The casual culture and allegedly meritocratic hierarchies of tech companies may actually be encouraging this discriminatory atmosphere. HR and the strict reporting procedures of large corporates at least give those suffering from discrimination a place to go. A casual office environment can discourage reporting or calling out prejudiced humour or remarks. Brook Shelley, a woman who transitioned while working in tech, notes: "No one wants to be the office mother". So instead, you join in and hope for the best. 

And, of course, there's no reason why people working in tech would have fewer issues with discrimination than those in other industries. A childhood spent as a "nerd" can also spawn its own brand of misogyny - Katherine Cross writes in Lean Out that “to many of these men [working in these fields] is all too easy to subconciously confound women who say ‘this is sexist’ with the young girls who said… ‘You’re gross and a creep and I’ll never date you'". During GamerGate, Anita Sarkeesian was often called a "prom queen" by trolls. 

When I spoke to Alexa Clay, entrepreneur and co-author of the Misfit Economy, she confirmed that there's a strange, low-lurking sexism in the start-up economy: “They have all very open and free, but underneath it there's still something really patriarchal.” Start-ups, after all, are a culture which celebrates risk-taking, something which women are societally discouraged from doing. As Clay says, 

“Men are allowed to fail in tech. You have these young guys who these old guys adopt and mentor. If his app doesn’t work, the mentor just shrugs it off. I would not be able ot get away with that, and I think women and minorities aren't allowed to take the same amount of risks, particularly in these communities. If you fail, no one's saying that's fine.

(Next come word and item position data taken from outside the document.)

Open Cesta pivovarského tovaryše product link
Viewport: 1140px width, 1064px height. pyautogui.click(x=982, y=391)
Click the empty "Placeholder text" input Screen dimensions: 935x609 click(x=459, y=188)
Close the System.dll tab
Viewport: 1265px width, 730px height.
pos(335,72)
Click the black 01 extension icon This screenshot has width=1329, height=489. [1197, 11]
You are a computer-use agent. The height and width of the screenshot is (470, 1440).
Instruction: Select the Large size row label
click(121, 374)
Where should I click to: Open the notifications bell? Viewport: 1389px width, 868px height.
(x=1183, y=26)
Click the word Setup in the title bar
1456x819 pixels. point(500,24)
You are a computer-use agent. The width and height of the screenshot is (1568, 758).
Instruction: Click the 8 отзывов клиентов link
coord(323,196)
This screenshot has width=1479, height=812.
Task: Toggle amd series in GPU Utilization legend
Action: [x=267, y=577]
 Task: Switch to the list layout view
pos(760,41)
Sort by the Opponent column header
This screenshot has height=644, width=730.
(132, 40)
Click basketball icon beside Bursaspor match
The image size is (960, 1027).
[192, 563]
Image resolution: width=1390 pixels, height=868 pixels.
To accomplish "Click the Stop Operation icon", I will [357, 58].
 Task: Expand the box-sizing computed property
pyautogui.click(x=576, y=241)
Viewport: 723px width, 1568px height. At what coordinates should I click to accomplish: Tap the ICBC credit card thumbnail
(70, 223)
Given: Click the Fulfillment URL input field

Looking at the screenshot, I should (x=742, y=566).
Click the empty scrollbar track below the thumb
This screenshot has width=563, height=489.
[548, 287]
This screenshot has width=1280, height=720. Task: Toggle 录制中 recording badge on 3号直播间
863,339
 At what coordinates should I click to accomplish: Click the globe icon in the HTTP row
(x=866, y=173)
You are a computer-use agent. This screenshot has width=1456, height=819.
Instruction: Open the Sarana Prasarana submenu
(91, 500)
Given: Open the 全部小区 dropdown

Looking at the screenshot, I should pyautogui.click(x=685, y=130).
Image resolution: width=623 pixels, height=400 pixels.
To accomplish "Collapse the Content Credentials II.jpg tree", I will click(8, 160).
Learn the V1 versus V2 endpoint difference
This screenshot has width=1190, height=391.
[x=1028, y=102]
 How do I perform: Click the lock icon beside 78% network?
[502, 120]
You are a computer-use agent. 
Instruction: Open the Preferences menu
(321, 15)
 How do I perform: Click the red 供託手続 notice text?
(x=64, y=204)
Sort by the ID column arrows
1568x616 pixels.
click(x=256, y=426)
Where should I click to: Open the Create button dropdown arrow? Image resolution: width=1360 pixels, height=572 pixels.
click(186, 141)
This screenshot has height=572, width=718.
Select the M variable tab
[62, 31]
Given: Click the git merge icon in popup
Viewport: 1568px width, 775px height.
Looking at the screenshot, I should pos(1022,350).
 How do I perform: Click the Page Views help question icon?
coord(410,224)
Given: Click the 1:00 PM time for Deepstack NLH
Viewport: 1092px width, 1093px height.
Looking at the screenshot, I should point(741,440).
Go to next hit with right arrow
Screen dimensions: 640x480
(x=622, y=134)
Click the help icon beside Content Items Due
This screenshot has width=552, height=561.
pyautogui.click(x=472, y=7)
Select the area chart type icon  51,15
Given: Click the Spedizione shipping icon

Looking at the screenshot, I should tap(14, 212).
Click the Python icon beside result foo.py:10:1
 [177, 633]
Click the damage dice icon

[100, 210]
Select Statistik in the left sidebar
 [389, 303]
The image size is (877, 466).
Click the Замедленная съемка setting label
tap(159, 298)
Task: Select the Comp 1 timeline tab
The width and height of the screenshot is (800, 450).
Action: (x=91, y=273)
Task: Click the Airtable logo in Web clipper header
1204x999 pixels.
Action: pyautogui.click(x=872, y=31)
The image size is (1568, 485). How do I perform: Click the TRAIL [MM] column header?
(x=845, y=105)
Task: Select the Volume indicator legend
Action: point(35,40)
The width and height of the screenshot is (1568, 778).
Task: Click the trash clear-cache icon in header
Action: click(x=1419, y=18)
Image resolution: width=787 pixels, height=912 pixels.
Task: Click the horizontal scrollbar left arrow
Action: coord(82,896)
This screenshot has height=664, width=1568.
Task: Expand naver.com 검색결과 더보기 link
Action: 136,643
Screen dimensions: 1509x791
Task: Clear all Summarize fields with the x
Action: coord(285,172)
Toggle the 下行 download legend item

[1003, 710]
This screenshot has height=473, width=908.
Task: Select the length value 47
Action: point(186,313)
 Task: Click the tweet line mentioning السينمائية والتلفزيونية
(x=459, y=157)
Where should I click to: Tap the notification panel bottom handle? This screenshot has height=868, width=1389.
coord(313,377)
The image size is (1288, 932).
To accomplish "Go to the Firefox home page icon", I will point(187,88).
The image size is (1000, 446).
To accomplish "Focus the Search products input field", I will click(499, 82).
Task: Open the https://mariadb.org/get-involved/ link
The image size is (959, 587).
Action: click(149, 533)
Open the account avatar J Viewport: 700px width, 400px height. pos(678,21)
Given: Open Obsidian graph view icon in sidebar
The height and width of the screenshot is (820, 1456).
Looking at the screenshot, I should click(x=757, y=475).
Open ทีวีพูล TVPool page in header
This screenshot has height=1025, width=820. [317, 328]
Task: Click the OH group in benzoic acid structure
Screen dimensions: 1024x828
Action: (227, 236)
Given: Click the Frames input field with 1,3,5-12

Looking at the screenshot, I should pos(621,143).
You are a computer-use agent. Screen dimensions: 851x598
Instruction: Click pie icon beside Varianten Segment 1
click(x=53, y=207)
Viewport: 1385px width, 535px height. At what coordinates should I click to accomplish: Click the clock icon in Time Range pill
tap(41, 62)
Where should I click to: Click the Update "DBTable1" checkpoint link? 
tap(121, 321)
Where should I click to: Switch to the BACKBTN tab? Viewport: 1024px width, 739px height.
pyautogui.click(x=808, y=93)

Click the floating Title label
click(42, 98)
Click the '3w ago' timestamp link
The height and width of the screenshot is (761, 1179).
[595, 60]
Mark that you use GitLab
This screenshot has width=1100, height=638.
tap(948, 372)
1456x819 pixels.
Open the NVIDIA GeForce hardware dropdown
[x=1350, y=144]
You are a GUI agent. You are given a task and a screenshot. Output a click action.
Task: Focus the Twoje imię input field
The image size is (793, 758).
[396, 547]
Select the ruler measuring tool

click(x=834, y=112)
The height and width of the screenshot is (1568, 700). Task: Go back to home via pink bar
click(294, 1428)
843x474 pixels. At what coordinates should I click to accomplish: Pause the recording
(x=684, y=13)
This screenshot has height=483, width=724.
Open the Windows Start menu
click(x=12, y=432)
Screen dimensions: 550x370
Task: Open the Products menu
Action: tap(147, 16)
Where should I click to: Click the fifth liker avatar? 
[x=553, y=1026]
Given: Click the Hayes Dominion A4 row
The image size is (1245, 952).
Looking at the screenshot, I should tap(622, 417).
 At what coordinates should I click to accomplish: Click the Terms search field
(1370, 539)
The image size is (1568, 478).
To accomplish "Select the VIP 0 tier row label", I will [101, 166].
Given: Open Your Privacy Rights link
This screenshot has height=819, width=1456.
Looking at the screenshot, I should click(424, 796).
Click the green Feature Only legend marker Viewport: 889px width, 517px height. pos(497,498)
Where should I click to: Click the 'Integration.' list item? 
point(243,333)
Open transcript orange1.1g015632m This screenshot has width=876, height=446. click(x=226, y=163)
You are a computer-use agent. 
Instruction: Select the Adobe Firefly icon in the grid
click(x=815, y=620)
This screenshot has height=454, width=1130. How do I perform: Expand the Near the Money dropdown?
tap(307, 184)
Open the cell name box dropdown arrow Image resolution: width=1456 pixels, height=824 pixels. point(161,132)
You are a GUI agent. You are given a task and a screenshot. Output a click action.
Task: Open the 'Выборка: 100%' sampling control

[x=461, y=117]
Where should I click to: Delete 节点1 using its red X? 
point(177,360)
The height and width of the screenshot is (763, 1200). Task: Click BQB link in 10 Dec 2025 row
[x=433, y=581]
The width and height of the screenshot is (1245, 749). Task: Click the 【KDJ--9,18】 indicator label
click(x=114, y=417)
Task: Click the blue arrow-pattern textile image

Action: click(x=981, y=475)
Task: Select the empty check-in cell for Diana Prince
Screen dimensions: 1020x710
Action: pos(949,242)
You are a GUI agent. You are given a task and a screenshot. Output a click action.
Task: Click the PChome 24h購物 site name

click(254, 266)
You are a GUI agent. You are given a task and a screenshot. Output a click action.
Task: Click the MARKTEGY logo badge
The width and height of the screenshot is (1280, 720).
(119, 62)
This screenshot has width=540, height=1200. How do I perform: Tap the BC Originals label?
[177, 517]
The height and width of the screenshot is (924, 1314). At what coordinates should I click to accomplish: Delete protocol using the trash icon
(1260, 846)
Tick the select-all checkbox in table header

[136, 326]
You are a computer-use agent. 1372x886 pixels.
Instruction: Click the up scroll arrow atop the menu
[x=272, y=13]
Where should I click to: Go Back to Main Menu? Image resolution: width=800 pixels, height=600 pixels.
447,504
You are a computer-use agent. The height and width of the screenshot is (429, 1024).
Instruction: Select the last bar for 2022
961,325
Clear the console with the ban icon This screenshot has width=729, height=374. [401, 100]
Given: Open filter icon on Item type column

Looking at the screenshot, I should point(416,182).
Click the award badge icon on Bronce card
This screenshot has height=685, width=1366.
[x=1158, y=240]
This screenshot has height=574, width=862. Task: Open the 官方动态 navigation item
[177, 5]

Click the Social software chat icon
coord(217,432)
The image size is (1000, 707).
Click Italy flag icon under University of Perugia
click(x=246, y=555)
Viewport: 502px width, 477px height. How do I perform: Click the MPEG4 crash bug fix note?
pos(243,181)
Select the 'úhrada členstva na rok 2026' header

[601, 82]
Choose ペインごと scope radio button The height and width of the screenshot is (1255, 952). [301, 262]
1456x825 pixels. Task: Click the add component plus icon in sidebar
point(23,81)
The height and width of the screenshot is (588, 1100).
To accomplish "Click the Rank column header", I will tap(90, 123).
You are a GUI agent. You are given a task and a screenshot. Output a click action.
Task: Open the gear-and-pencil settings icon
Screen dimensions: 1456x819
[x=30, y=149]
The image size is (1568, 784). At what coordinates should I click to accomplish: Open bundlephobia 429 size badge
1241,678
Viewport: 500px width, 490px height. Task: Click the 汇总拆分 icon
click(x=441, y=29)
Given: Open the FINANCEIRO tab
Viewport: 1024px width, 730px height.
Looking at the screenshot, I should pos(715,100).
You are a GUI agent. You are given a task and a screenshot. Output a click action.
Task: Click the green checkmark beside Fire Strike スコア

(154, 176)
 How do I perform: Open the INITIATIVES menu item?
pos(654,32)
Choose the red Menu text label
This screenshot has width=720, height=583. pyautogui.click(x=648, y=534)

The conclusion of Lean Out, and of women in tech I have spoken to, isn’t that more women, over time, will enter these industries and seamlessly integrate – it’s that tech culture needs to change, or its lack of diversity will become even more severe. Shevinsky writes:

The reason why we don't have more women in tech is not because of a lack of STEM education. It's because too many high profile and influential individuals and subcultures within the tech industry have ignored or outright mistreated women applicants and employees. To be succinct—the problem isn't women, it's tech culture.

Software engineer Kate Heddleston has a wonderful and chilling metaphor about the way we treat women in STEM. Women are, she writes, the “canary in the coal mine”. If one dies, surely you should take that as a sign that the mine is uninhabitable – that there’s something toxic in the air. “Instead, the industry is looking at the canary, wondering why it can’t breathe, saying ‘Lean in, canary, lean in!’. When one canary dies they get a new one because getting more canaries is how you fix the lack of canaries, right? Except the problem is that there isn't enough oxygen in the coal mine, not that there are too few canaries.” We need more women in STEM, and, I’d argue, in tech in particular, but we need to make sure the air is breatheable first. 

Barbara Speed is a technology and digital culture writer at the New Statesman and a staff writer at CityMetric.